If Economic Growth Improves, Stock Prices Should Benefit

The global political backdrop has worsened in recent months, with rising tensions in the Middle East, uncertain U.S/China trade, Brexit and U.S. political infighting adding to economic and market uncertainty. The global economy runs the risk that the weakness in manufacturing, trade and capital expenditures could spill over to the still-strong labor market and consumer sector. If that should happen, the odds of a recession would grow.

The good news, though, is that so far there are only limited signs that this is happening. In fact, broader economic growth expectations may be too low. The Chinese economy appears to be getting back on track, with improvements in manufacturing and China’s rising demand for oil. And in the United States, recent purchasing managers’ index readings show strengthening manufacturing activity.4

In all, the economic risks appear fairly balanced. During most economic cycles, the expansion phase ends when monetary conditions tighten to the point that credit becomes unavailable. Given that the U.S. and the rest of the world are now in a monetary easing mode, that tightening doesn’t seem likely any time soon. The main economic risks seem to be coming from the political sphere, which is tough to gauge.

The earnings backdrop will be critical to the future direction of equity prices.
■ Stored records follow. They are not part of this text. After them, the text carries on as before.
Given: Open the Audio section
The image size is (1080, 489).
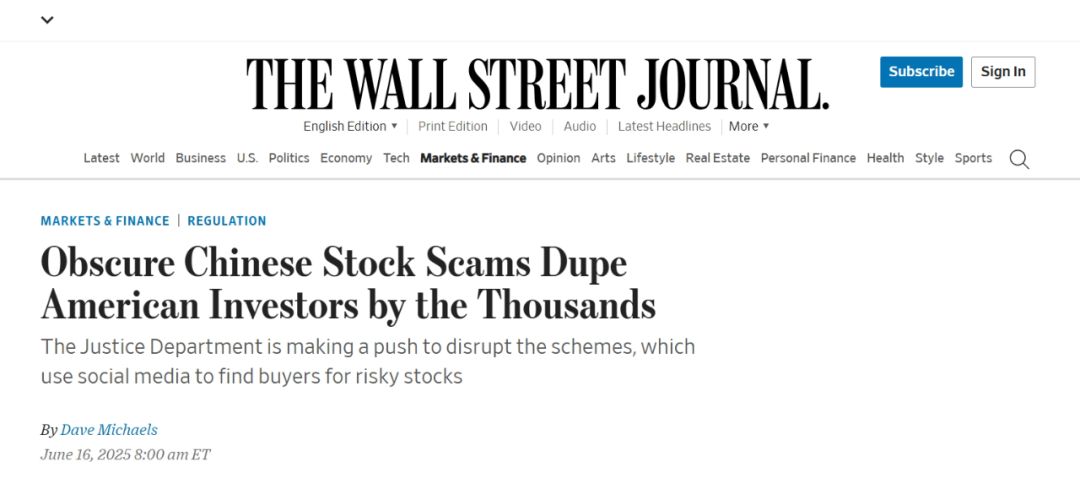Looking at the screenshot, I should click(580, 126).
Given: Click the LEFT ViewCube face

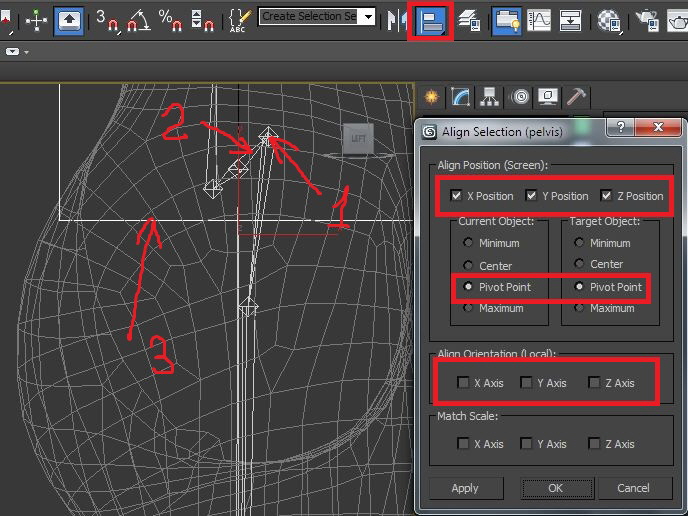Looking at the screenshot, I should 358,139.
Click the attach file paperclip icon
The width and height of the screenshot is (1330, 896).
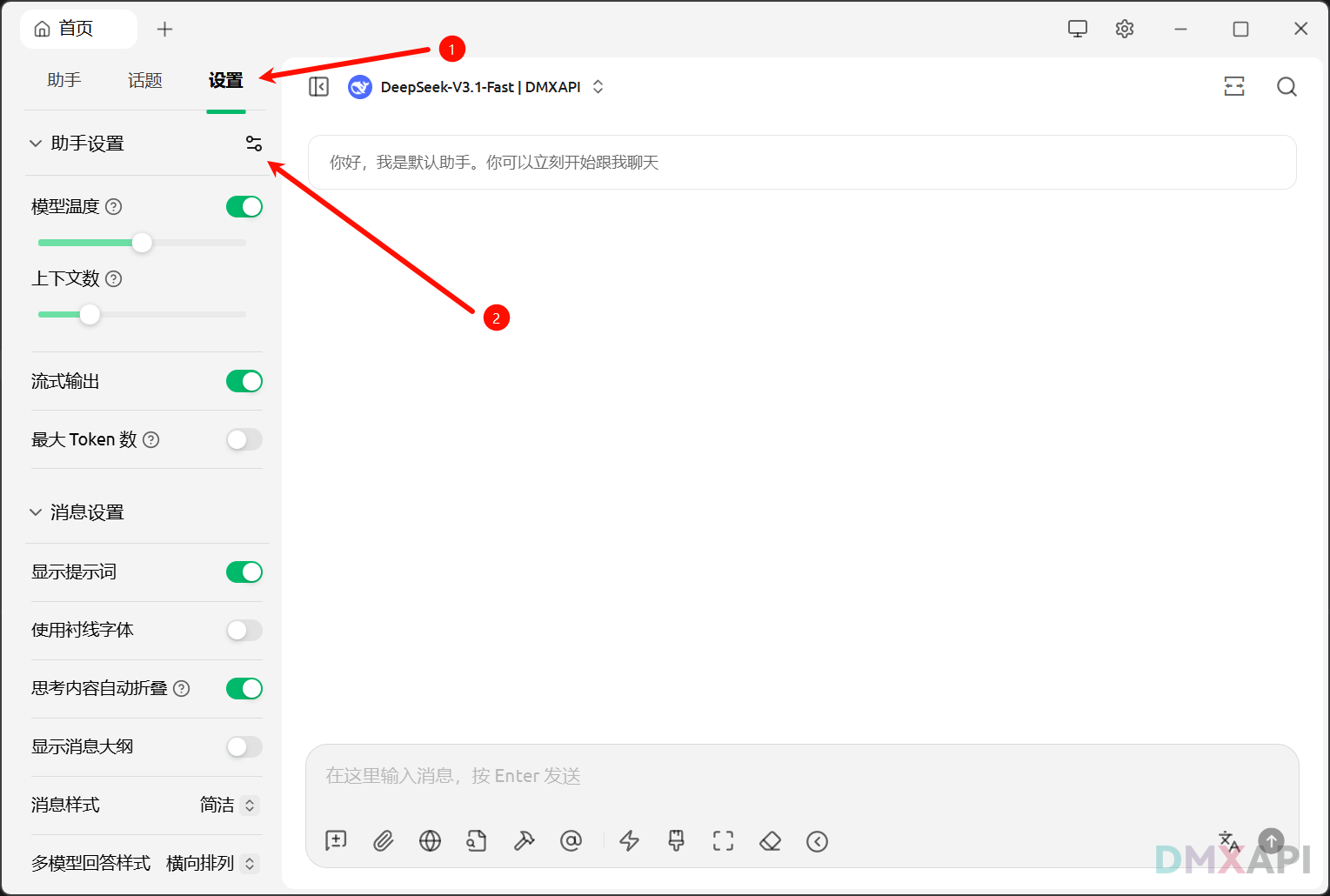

Expectations for third quarter earnings results have already fallen to the point that we don’t expect negative surprises. But, in our opinion, expectations for the fourth quarter and 2020 remain too high, which could subject the markets to a negative shock should results fail to meet expectations. On balance, we do not expect a sharp recovery in global economic growth, but easing in U.S./ China trade tensions could boost manufacturing. This would be a significant catalyst for improving equity prices.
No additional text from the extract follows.